Poor stock performance may not be the main cause of damage to the investment portfolio. Rather, what the investor does after buying the shares, here are some tips to improve returns on investment.

Investment revenues

The investor is usually better at making buying decisions, but he is not lucky when he wants to sell the shares bought. For example, he sells after a short period of the buying process and then loses a percentage of the expected profits, or sells after a long period, which allows the losing stock or poor performance to double its loss, or the sale decision is too late for it, after the stock has made large profits, it is Landing.

Therefore, the poor performance of the purchased shares may not be the main cause of damage to the investment portfolio, but rather what the investor does after buying the shares.

Tips for improving returns on equity investment

Avoid borrowing in order to grow your investments in the stock market, because if you achieve a loss you will have to pay the borrowed amount along with the fees and benefits of borrowing for something.

Start saving as soon as possible, saving as much money as you can, and getting the highest possible return in line with your financial strategy.
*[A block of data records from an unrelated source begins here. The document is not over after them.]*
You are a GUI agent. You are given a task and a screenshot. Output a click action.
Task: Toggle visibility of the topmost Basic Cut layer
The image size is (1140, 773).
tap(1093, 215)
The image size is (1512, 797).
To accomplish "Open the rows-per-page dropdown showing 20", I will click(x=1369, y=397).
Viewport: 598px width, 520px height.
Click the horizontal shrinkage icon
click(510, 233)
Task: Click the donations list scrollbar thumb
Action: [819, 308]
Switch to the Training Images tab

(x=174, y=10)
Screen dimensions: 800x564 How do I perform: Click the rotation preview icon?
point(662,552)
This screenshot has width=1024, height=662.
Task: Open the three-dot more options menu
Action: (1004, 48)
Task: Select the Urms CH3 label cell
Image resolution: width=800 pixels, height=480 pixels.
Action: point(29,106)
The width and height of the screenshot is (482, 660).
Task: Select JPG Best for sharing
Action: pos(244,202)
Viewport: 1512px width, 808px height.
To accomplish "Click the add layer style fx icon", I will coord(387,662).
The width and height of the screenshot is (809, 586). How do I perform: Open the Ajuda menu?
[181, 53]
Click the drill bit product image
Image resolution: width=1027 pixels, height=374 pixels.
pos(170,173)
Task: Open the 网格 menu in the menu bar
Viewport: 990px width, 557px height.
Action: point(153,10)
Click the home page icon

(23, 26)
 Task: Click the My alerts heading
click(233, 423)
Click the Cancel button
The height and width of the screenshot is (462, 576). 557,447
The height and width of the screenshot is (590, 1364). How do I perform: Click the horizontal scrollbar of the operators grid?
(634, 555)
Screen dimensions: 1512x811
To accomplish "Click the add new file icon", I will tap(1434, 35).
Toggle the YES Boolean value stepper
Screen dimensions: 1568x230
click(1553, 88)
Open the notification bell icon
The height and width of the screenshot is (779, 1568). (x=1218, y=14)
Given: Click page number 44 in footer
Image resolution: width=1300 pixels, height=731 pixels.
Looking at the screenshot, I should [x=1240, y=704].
Be well aware of the degree of risk you accept, in order to benefit from the appropriate investments with it and to achieve the highest possible return.

Learn the basics of trading the stock market and understand the terminology used, before making the first investment.

Make your investment portfolio distinguished and diversified in one area, as the diversity of the investment portfolio is considered the best way to manage investment risks.

Make entry into any deals or investments for compelling reasons and good reviews in addition to technical analysis for them.

Remember that the growth of your portfolio depends on three interrelated factors: invested capital, amount of net realized annual profit, and the number of years or period of your investment.

Focusing more on the selling stage and with adjusting the strategy of buying and selling stocks at some point according to a pre-investment plan and rules.

Review and evaluate your investment strategy periodically and amend it if necessary.

The use of some financial indicators to identify the appropriate companies for investment, some traders in the financial markets may make serious mistakes when choosing the right company for investment, and choose shares that are overrated.

Comparing the financial indicators of the company to be invested with with the same companies operating in the same sector, it is not possible to compare a cement company with a retail company, as each sector has its specificity.

The most important financial indicators that help you to evaluate the performance of stocks

Here are some of the most important financial indicators available in the financial statements of companies, or you can get them from specialized sources in the field of companies ’equity analysis. You can also extract them yourself with more effort.

gross profit margin

Gross profit / sales =

A decrease in this percentage means a decrease in profits due to the increase in the costs of materials or salaries, while its increase indicates the company’s ability to generate profits. The higher the percentage (gross profit margin), this indicates the efficiency of operating management.

Net profit margin

Net profit / sales =

The company means the remaining of all sales riyals as profits after paying all costs of the activity, as this high percentage indicates the efficiency of the company’s management to control sales.

Earning per share

Net profit / number of shares =

The higher the return, the better it will be for the shareholders, and it will be compared annually to ensure the company’s business growth, as this indicates the company’s ability to distribute continuously. This return is compared with similar companies in the same sector to choose the best.

Conclusion:

The investments in the stock market have achieved great returns compared to other types of investments, in addition to the advantage of easily liquidating these investments. But this type of investment requires more time and experience, and with appropriate risk management, in order for this type of investment to be effective and contribute to building your wealth.